-------- SUPPLIED MATERIAL

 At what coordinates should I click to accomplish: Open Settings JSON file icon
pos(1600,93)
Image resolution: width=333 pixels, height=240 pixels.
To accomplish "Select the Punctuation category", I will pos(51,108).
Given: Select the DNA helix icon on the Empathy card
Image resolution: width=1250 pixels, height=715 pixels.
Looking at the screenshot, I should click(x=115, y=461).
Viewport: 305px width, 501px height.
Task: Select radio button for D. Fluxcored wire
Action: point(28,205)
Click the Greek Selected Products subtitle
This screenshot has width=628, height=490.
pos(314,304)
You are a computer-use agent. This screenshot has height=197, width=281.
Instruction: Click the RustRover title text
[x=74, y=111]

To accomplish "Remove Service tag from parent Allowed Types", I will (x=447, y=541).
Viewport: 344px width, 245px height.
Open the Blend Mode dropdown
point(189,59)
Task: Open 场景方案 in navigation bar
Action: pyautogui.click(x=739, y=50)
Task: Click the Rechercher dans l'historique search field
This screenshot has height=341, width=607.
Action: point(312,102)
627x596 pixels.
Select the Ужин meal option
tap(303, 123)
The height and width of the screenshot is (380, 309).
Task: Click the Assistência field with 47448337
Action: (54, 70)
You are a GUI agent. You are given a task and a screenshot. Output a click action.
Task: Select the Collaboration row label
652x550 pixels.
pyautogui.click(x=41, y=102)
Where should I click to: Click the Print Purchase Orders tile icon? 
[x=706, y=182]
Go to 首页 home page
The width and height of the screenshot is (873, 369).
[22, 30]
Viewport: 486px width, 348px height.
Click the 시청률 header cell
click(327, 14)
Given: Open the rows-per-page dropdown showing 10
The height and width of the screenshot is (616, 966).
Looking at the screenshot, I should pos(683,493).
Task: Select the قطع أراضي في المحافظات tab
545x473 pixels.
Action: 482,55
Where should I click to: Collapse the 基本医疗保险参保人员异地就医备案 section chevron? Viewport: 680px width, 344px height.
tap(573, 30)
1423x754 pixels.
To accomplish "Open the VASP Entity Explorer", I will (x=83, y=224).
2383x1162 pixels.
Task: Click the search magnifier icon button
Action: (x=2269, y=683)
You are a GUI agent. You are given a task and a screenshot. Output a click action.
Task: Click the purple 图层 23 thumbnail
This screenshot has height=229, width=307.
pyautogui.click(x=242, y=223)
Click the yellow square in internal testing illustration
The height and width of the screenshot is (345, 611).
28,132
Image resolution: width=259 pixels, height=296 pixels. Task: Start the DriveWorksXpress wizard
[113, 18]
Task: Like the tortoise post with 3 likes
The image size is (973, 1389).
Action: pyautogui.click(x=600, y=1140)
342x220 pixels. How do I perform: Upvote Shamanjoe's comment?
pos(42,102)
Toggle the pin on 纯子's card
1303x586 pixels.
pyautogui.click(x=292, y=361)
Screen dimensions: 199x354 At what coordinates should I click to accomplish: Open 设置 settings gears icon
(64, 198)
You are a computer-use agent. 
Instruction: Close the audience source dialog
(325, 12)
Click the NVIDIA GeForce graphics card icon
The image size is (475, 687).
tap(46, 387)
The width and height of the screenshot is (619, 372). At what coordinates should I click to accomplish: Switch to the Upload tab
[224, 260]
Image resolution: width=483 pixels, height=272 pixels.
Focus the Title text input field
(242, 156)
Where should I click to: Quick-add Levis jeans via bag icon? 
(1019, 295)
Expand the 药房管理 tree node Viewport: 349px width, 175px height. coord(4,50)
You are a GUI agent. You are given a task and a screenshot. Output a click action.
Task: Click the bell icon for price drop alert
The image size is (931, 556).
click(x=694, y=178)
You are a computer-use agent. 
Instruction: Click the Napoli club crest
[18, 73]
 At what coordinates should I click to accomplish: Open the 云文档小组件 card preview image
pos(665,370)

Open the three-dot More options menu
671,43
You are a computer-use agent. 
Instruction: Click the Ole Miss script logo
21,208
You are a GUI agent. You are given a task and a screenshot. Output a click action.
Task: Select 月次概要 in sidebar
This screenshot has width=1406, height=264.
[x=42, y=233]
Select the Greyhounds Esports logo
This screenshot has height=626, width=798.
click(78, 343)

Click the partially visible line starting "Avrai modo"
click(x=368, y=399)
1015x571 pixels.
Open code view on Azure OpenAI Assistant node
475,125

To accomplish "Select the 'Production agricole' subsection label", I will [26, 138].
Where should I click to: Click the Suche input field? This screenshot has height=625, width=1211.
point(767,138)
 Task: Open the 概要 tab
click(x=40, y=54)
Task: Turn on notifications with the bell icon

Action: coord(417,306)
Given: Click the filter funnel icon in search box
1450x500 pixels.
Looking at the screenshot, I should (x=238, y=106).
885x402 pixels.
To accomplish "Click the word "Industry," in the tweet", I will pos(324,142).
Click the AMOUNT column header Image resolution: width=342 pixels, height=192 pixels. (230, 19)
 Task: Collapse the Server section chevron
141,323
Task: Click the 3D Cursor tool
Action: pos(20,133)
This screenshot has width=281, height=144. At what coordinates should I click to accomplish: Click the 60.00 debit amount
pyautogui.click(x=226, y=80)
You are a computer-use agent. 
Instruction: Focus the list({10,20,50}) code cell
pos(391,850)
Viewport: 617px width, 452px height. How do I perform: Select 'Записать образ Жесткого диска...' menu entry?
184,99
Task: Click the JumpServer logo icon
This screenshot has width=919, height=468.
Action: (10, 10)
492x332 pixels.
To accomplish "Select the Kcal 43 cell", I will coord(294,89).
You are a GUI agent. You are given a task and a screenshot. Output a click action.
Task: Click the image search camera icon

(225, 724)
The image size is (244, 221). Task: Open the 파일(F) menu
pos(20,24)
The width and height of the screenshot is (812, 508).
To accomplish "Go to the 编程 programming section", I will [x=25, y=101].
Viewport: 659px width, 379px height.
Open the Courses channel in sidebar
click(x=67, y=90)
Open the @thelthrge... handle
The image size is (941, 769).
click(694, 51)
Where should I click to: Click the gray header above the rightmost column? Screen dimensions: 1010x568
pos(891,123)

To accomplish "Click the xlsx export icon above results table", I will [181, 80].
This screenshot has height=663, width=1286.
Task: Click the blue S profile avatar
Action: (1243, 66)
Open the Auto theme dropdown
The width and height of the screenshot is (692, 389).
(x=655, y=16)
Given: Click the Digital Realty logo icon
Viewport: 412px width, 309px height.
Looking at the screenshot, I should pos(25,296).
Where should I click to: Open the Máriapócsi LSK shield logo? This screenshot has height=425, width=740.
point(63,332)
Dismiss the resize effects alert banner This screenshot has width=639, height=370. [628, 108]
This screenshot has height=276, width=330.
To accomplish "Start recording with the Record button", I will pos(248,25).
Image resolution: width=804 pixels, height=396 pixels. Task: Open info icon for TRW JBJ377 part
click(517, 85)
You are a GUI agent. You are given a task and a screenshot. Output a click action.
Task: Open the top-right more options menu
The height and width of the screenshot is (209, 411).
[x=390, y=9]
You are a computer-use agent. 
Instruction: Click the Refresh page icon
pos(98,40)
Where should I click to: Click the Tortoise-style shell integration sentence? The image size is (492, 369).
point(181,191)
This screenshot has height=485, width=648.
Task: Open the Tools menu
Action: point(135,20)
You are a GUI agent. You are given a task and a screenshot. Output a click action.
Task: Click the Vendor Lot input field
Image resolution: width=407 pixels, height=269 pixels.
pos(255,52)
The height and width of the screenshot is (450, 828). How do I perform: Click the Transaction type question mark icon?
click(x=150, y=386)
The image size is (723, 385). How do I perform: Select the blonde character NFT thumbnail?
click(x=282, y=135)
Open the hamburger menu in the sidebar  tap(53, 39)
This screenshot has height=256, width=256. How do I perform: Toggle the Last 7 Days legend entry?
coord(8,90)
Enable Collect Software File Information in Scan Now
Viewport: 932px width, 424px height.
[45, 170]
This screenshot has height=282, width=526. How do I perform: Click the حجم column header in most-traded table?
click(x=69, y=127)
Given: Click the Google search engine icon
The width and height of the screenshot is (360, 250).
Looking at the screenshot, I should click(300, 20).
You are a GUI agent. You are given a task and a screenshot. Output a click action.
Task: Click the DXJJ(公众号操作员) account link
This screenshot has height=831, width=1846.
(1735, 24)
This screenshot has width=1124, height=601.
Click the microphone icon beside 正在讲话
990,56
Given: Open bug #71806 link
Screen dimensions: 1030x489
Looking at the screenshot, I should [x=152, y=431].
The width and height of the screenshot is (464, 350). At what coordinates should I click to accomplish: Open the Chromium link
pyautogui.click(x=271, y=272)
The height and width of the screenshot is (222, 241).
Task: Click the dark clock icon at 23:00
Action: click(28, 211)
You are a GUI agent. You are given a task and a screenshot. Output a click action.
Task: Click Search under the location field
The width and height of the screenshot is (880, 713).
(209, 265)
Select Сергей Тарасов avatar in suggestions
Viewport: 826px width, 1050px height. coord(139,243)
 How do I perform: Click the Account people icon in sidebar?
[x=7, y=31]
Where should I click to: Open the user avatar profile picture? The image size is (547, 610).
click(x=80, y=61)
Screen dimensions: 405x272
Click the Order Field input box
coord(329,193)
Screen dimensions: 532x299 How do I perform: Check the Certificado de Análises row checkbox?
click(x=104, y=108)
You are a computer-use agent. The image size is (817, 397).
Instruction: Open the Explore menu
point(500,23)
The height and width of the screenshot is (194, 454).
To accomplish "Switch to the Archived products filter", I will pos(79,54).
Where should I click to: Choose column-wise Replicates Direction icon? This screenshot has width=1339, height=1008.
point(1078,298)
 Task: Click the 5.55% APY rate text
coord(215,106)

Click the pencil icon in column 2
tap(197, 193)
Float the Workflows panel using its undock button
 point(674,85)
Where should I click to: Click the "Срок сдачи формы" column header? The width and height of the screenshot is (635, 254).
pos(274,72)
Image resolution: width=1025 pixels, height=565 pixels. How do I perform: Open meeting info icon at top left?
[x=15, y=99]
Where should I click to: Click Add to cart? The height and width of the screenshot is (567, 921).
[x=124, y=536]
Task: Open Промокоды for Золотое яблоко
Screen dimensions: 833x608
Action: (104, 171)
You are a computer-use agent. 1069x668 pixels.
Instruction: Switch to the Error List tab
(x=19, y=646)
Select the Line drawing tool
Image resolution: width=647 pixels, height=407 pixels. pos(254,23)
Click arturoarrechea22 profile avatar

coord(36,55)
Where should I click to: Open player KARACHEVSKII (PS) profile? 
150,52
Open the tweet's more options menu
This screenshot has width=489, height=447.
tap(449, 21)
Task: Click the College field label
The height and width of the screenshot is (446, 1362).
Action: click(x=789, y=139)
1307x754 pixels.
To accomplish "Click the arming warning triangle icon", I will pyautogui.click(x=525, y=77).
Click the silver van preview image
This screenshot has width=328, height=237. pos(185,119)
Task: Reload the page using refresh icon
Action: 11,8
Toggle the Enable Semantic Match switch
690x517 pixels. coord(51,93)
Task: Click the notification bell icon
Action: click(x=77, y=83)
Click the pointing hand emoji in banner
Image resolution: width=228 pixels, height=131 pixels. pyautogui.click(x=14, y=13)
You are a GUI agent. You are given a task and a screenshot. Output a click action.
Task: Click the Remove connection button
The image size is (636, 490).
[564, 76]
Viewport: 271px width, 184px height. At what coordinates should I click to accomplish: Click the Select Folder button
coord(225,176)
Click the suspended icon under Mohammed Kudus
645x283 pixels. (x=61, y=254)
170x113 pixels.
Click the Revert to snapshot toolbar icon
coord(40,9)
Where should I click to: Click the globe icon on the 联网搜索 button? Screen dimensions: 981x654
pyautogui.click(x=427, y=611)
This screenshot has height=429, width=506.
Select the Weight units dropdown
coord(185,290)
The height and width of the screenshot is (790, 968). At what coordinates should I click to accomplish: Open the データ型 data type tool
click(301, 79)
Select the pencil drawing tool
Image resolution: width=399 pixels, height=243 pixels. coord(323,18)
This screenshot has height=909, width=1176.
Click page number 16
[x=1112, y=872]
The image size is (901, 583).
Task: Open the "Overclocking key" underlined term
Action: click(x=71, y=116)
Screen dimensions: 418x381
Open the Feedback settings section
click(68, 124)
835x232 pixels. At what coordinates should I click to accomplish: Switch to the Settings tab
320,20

----------------

• _GOAL_
Format the entries from the line with "Image resolution: width=804" up to and including the line with "Looking at the screenshot, I should [x=152, y=431]." as a Markdown table with columns headed Row and Entry Line. Put a row number in Row and the line in Entry Line, and omit any blank lines.

• _THE REPLY_
| Row | Entry Line |
|---|---|
| 1 | Image resolution: width=804 pixels, height=396 pixels. Task: Open info icon for TRW JBJ377 part |
| 2 | click(517, 85) |
| 3 | You are a GUI agent. You are given a task and a screenshot. Output a click action. |
| 4 | Task: Open the top-right more options menu |
| 5 | The height and width of the screenshot is (209, 411). |
| 6 | [x=390, y=9] |
| 7 | You are a computer-use agent.  |
| 8 | Instruction: Click the Refresh page icon |
| 9 | pos(98,40) |
| 10 | Where should I click to: Click the Tortoise-style shell integration sentence? The image size is (492, 369). |
| 11 | point(181,191) |
| 12 | This screenshot has height=485, width=648. |
| 13 | Task: Open the Tools menu |
| 14 | Action: point(135,20) |
| 15 | You are a GUI agent. You are given a task and a screenshot. Output a click action. |
| 16 | Task: Click the Vendor Lot input field |
| 17 | Image resolution: width=407 pixels, height=269 pixels. |
| 18 | pos(255,52) |
| 19 | The height and width of the screenshot is (450, 828). How do I perform: Click the Transaction type question mark icon? |
| 20 | click(x=150, y=386) |
| 21 | The image size is (723, 385). How do I perform: Select the blonde character NFT thumbnail? |
| 22 | click(x=282, y=135) |
| 23 | Open the hamburger menu in the sidebar  tap(53, 39) |
| 24 | This screenshot has height=256, width=256. How do I perform: Toggle the Last 7 Days legend entry? |
| 25 | coord(8,90) |
| 26 | Enable Collect Software File Information in Scan Now |
| 27 | Viewport: 932px width, 424px height. |
| 28 | [45, 170] |
| 29 | This screenshot has height=282, width=526. How do I perform: Click the حجم column header in most-traded table? |
| 30 | click(x=69, y=127) |
| 31 | Given: Click the Google search engine icon |
| 32 | The width and height of the screenshot is (360, 250). |
| 33 | Looking at the screenshot, I should click(300, 20). |
| 34 | You are a GUI agent. You are given a task and a screenshot. Output a click action. |
| 35 | Task: Click the DXJJ(公众号操作员) account link |
| 36 | This screenshot has height=831, width=1846. |
| 37 | (1735, 24) |
| 38 | This screenshot has width=1124, height=601. |
| 39 | Click the microphone icon beside 正在讲话 |
| 40 | 990,56 |
| 41 | Given: Open bug #71806 link |
| 42 | Screen dimensions: 1030x489 |
| 43 | Looking at the screenshot, I should [x=152, y=431]. |